In the entries that follow, the lines from the one with "Task: Click Amy Klobuchar's headshot" through the one with "Click the Product Range column header" are the ones to write out, exactly and with both ends included. Nothing else should appear.

GIVEN ENTRIES ▸

===============

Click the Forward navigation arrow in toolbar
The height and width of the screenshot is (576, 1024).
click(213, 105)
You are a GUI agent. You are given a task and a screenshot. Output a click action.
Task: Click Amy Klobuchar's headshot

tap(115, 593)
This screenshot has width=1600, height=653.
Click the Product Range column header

===============

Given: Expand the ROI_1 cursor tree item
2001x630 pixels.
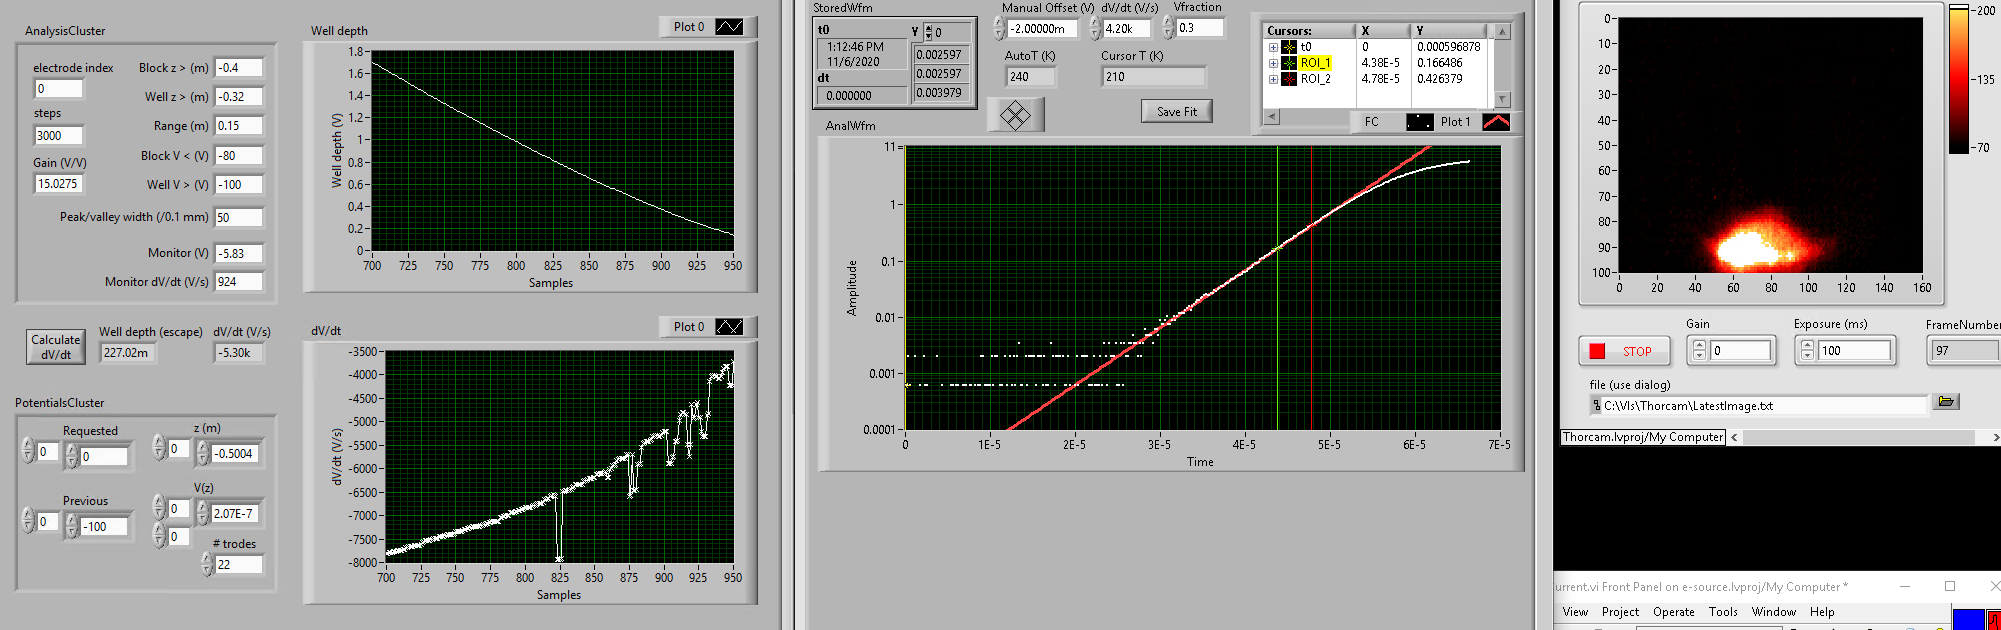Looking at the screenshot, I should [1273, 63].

===============

COMPLETED TASK ▸
Task: Click Amy Klobuchar's headshot

tap(115, 593)
This screenshot has width=1600, height=653.
Click the Product Range column header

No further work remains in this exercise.